Abordaremos, a seguir, a complexidade do sistema climático local e as consequências de alterações bruscas como as enchentes e as grandes secas. Vamos levantar os fatores que desencadeiam surtos de doenças relacionadas à água na região: enfermidades transmitidas, principalmente, por vetores (como a malária e a dengue), bem como doenças de veiculação hídrica como a leptospirose, as hepatites virais e as doenças diarreicas.

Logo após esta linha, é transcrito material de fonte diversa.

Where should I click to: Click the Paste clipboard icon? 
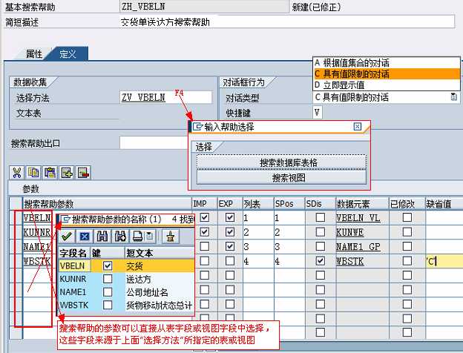[x=50, y=173]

Nível da água do Rio Negro: regulador da dinâmica econômica e social da cidade
A cidade está localizada no ponto de encontro de grandes rios, como o Negro, Solimões, Madeira e Purus, que têm regimes diferentes e estão sujeitos à influência das precipitações na Zona de Convergência Intertropical1, à entrada de vapor proveniente do Oceano Atlântico, aos eventos do El Niño/Oscilação Sul2, às trocas de calor e umidade entre vegetação e atmosfera na região, e ao derretimento das geleiras dos Andes. A defasagem entre as curvas de precipitação e o nível do Rio Negro é uma consequência desse complexo sistema climático.
A elevação do nível do rio acima da cota de lançamento dos esgotos provoca a paralisação do fluxo de dejetos, tanto no sistema geral de coleta de esgotos quanto nos pequenos sistemas de esgotamento (comunitários ou individuais). O retorno da carga de esgotos pode provocar a contaminação da água usada para abastecimento na cidade.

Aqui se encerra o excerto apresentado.